- **YOUR INSTRUCTIONS**:
Rewrite the data from the line that has "You are a computer-use agent. Image resolution: width=648" through the line that has "coord(144,39)", changing "Instruction" to "Goal" and keeping all else the same.

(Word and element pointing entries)

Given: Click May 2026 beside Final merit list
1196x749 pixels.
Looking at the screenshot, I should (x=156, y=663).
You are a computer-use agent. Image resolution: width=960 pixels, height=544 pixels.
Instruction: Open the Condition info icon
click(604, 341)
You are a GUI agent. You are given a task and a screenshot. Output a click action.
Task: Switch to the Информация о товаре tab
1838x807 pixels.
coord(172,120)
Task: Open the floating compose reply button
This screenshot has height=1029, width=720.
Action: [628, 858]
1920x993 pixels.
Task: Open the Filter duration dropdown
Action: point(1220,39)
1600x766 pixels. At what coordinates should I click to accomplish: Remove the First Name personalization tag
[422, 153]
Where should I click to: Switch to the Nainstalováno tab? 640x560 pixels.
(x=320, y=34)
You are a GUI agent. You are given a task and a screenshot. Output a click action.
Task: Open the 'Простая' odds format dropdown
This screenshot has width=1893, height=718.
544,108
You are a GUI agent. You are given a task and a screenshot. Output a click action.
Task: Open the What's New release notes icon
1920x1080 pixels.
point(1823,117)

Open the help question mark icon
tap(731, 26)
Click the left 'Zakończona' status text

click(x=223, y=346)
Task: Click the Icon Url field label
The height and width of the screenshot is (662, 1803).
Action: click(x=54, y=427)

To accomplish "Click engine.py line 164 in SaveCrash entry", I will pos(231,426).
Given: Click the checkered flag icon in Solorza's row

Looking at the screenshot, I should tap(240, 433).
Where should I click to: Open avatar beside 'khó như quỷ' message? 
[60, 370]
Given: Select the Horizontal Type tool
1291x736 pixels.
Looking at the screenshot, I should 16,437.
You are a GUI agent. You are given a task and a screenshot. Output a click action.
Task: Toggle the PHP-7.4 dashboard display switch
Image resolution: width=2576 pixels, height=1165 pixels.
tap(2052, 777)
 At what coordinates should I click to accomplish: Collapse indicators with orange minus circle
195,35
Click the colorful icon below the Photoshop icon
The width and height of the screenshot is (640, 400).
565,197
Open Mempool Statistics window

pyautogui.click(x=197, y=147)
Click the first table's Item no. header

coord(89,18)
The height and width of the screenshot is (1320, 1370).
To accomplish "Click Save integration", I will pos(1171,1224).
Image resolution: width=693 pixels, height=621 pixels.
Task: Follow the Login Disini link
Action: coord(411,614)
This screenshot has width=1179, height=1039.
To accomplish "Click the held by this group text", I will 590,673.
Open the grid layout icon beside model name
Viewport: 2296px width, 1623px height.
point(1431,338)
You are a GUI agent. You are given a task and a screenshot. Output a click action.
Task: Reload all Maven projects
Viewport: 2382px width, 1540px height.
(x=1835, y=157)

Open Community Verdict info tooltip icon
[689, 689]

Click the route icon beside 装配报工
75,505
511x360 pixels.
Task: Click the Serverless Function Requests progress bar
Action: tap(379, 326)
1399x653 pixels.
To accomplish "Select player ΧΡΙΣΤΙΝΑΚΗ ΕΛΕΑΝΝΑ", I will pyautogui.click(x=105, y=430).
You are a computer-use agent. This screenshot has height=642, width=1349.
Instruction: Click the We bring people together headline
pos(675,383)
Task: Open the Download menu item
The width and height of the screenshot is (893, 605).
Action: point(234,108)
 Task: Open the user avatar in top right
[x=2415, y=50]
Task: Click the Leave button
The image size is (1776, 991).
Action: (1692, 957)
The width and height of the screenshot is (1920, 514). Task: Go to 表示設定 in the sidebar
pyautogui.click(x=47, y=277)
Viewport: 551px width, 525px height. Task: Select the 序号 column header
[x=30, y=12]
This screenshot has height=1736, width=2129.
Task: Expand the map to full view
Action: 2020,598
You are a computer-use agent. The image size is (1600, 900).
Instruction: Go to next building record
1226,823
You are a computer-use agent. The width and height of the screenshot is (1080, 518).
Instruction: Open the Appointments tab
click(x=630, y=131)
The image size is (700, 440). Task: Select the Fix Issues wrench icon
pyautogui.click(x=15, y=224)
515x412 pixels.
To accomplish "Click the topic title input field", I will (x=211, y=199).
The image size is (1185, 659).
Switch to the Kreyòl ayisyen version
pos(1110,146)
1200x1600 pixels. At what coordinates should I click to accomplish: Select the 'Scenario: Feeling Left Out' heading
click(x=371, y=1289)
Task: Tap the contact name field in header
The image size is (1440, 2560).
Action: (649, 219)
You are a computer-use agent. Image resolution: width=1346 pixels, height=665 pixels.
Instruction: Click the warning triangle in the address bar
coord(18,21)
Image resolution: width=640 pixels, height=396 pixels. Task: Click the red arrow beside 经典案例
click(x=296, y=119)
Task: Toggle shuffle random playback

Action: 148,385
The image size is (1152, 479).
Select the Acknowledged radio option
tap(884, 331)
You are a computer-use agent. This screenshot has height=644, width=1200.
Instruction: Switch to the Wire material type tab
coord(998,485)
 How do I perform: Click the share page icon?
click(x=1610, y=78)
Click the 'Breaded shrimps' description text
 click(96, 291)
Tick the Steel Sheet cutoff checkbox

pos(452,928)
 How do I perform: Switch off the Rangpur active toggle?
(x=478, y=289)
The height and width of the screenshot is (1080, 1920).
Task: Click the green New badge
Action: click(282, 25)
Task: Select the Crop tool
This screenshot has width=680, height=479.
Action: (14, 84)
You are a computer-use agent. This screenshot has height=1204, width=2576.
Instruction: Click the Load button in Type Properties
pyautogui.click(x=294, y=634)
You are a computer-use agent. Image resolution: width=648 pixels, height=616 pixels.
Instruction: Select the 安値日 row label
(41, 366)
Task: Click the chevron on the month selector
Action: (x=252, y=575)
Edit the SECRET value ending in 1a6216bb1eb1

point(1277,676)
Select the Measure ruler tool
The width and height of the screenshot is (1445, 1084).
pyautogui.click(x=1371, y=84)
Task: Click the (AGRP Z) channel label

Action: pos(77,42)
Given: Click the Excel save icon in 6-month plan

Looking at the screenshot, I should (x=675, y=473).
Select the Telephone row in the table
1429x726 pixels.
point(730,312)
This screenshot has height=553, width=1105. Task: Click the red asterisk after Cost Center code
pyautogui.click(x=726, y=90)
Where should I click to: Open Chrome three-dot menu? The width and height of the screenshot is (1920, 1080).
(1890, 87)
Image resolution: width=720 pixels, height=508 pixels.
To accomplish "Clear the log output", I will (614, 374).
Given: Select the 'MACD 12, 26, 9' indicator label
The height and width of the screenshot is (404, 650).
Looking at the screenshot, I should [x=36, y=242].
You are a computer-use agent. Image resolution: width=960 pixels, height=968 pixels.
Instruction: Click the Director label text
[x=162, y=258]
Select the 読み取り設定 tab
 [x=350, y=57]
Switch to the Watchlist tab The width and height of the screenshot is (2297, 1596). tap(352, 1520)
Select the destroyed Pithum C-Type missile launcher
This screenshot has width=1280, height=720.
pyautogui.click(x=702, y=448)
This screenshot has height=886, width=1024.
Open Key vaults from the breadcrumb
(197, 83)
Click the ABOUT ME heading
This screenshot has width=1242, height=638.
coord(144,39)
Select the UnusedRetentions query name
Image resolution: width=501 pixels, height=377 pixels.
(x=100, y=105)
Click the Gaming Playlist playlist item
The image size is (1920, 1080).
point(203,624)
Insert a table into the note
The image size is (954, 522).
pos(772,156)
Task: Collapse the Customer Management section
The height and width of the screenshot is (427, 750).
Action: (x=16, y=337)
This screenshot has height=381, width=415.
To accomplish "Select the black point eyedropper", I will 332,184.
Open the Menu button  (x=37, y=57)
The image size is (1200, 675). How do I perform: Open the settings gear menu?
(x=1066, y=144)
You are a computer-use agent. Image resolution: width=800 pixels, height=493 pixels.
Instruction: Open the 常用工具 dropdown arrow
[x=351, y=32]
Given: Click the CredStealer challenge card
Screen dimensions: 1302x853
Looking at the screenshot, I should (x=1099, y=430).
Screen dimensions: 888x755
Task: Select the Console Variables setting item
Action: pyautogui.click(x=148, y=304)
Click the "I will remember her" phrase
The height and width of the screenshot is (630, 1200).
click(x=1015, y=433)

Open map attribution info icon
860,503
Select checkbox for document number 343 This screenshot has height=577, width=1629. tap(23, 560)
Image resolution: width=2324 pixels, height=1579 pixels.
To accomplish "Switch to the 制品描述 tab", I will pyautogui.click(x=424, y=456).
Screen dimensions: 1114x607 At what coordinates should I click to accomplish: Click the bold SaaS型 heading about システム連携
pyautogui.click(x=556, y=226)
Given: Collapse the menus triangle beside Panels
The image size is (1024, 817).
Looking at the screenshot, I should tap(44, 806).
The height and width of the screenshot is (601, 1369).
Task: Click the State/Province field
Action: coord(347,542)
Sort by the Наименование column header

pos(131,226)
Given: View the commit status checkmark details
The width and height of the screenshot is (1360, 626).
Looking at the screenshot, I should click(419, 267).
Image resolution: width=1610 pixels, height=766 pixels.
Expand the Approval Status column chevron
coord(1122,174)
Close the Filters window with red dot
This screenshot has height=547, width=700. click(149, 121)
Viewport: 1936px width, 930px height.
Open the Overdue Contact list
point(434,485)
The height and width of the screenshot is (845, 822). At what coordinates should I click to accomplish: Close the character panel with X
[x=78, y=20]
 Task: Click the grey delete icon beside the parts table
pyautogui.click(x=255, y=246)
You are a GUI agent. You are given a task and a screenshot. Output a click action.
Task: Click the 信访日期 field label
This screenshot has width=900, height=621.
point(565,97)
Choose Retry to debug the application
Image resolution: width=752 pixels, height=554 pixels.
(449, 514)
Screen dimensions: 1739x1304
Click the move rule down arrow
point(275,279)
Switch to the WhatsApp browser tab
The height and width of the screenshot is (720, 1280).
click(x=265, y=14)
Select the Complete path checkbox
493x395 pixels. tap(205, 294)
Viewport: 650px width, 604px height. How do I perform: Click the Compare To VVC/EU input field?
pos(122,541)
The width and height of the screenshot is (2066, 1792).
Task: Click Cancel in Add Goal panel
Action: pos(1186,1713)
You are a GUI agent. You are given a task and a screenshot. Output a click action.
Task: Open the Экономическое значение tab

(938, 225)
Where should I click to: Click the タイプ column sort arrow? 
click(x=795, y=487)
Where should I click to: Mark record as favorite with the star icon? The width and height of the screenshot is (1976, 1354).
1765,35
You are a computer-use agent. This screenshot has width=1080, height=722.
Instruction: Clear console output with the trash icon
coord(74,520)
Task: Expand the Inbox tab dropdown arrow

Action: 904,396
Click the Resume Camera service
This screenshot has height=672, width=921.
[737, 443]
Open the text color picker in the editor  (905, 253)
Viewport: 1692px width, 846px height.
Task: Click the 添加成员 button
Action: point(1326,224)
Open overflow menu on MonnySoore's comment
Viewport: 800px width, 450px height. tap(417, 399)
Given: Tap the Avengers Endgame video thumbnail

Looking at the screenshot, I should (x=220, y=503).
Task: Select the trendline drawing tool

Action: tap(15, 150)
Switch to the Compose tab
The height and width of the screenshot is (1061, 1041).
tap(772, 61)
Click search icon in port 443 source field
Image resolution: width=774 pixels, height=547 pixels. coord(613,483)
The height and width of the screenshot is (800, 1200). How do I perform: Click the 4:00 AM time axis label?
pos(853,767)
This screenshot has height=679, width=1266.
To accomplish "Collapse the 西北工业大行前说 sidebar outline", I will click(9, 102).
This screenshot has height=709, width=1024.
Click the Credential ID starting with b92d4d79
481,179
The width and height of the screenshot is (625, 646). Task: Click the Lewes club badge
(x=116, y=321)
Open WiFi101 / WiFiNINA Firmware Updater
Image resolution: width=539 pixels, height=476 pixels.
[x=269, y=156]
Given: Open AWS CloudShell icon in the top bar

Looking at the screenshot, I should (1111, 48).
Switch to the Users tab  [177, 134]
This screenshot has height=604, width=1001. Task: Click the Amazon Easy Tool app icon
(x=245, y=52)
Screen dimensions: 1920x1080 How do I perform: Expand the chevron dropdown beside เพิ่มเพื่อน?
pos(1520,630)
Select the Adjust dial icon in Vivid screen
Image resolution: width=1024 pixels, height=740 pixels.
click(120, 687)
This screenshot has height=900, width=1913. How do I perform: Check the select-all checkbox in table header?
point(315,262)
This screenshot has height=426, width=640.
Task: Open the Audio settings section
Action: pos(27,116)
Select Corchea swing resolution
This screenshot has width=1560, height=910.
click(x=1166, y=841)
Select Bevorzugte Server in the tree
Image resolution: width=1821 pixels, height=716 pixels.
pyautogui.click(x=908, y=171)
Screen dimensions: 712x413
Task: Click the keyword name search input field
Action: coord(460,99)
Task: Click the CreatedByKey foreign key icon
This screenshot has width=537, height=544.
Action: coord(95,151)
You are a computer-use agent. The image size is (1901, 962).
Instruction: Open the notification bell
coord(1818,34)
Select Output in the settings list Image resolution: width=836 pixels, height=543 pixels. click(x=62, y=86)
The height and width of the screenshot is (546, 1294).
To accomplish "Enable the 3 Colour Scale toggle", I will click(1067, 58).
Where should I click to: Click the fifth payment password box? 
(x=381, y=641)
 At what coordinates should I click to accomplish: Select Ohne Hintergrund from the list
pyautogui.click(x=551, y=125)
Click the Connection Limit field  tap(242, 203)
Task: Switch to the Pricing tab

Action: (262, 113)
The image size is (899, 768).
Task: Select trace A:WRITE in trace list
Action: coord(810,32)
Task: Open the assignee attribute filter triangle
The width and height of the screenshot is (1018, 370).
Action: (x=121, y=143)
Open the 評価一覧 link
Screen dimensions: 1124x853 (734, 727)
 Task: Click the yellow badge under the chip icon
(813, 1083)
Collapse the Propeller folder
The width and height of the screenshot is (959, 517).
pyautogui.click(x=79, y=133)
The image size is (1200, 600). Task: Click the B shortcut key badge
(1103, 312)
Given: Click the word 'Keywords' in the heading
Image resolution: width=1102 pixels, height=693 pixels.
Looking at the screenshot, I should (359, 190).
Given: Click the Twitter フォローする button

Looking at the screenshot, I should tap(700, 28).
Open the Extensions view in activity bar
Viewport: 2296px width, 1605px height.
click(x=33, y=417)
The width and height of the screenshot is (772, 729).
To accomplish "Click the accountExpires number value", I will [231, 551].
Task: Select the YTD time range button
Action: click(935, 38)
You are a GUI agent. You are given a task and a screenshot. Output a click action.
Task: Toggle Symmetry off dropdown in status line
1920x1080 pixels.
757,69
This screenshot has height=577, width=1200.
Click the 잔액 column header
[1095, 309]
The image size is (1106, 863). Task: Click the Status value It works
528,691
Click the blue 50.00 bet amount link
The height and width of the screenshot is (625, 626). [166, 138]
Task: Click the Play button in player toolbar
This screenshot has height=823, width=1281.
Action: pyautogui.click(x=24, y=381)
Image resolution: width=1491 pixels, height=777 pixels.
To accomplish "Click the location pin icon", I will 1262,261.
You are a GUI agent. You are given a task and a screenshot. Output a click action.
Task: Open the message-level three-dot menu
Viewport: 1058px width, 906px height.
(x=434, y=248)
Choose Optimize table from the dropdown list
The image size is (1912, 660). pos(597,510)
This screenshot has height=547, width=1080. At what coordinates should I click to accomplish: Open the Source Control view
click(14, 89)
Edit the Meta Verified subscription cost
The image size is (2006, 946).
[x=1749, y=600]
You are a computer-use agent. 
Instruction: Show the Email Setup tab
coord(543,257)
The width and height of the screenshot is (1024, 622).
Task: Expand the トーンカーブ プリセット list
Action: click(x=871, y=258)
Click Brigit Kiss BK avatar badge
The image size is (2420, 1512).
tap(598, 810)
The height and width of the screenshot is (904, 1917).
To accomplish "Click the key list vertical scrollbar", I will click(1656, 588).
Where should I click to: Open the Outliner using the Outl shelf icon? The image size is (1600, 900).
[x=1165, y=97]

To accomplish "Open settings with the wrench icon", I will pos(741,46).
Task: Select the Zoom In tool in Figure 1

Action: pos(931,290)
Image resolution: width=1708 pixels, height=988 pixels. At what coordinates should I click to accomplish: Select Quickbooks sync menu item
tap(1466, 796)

- **RESULT OF THE EXERCISE**:
You are a computer-use agent. Image resolution: width=648 pixels, height=616 pixels.
Goal: Select the 安値日 row label
(41, 366)
Task: Click the chevron on the month selector
Action: (x=252, y=575)
Edit the SECRET value ending in 1a6216bb1eb1

point(1277,676)
Select the Measure ruler tool
The width and height of the screenshot is (1445, 1084).
pyautogui.click(x=1371, y=84)
Task: Click the (AGRP Z) channel label

Action: pos(77,42)
Given: Click the Excel save icon in 6-month plan

Looking at the screenshot, I should (x=675, y=473).
Select the Telephone row in the table
1429x726 pixels.
point(730,312)
This screenshot has height=553, width=1105. Task: Click the red asterisk after Cost Center code
pyautogui.click(x=726, y=90)
Where should I click to: Open Chrome three-dot menu? The width and height of the screenshot is (1920, 1080).
(1890, 87)
Image resolution: width=720 pixels, height=508 pixels.
To accomplish "Clear the log output", I will (614, 374).
Given: Select the 'MACD 12, 26, 9' indicator label
The height and width of the screenshot is (404, 650).
Looking at the screenshot, I should [x=36, y=242].
You are a computer-use agent. Image resolution: width=960 pixels, height=968 pixels.
Goal: Click the Director label text
[x=162, y=258]
Select the 読み取り設定 tab
 [x=350, y=57]
Switch to the Watchlist tab The width and height of the screenshot is (2297, 1596). tap(352, 1520)
Select the destroyed Pithum C-Type missile launcher
This screenshot has width=1280, height=720.
pyautogui.click(x=702, y=448)
This screenshot has height=886, width=1024.
Open Key vaults from the breadcrumb
(197, 83)
Click the ABOUT ME heading
This screenshot has width=1242, height=638.
coord(144,39)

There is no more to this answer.